Films from Argentina, Spain and Guatemala: El Movimiento, Hablar, Ixcanul and Tras Nazarin

This is the first of three articles on the recent San Diego Latino Film Festival.

The 23rd annual San Diego Latino Film Festival was held March 10–20, featuring over 100 films and documentaries from all corners of the Spanish-speaking world.

In his introduction to the film festival catalogue, Ethan van Thillo, the founder of the event, writes, “I am saddened by recent events, but at the same time hopeful that the festival brings us together to fight for justice and equality. … Despite ongoing divisive national political rhetoric, we feel that our film festival continues to serve as an excellent platform to facilitate more positive, engaging dialogue in ways that are more constructive to solution based thought.”

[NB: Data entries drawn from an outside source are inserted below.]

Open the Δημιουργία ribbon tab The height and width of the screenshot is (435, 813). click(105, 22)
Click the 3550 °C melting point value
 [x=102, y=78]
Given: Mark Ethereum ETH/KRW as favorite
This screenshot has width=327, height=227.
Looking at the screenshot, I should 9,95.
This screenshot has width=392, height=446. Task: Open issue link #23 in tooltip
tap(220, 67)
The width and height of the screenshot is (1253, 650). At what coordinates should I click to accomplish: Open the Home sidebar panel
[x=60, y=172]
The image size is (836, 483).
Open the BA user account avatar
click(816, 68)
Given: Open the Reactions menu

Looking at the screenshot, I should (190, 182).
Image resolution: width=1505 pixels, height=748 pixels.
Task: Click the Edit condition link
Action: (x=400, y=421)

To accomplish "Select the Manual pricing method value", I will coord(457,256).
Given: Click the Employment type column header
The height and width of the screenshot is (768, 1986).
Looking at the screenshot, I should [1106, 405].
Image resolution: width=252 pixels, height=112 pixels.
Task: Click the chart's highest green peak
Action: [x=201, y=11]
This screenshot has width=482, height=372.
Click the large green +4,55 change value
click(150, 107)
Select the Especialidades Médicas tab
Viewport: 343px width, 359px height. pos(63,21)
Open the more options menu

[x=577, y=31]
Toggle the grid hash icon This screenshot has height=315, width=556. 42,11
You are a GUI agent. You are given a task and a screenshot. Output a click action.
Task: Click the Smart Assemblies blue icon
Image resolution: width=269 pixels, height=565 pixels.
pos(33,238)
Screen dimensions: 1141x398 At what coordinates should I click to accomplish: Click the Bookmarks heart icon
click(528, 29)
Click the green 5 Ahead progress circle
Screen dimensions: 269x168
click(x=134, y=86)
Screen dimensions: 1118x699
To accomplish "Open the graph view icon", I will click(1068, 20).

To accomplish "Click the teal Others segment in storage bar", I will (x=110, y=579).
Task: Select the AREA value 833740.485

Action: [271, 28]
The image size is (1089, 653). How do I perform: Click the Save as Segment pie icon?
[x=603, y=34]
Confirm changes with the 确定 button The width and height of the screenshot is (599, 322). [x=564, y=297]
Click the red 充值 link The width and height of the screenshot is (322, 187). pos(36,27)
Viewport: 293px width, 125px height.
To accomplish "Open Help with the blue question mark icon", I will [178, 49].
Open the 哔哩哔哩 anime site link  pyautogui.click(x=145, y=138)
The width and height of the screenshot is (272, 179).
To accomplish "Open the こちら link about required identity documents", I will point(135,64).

This is obviously a reference to the presidential campaign of the fascistic Donald Trump and his attacks on Muslims and threats to build a wall between the US and Mexico. Van Thillo’s remarks are no doubt well-meant, but the realities are considerably more complex and urgent. Trump is feeding off the anger of millions at the economic realities and their disgust with Barack Obama and the Democrats, who have presided over ever-deepening social immiseration. The artistic-intellectual answer to Trump is not “constructive dialogue,” in the first place, but work that penetrates the surface and exposes the myths peddled about the existing system by both major parties, the media and the entertainment industry.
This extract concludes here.